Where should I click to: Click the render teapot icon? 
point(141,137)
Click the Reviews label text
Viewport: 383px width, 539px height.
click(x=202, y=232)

Directions for this task:
Return the data above in full, keeping each line exactly as it stands.

Written response:
Where should I click to: Click the render teapot icon? 
point(141,137)
Click the Reviews label text
Viewport: 383px width, 539px height.
click(x=202, y=232)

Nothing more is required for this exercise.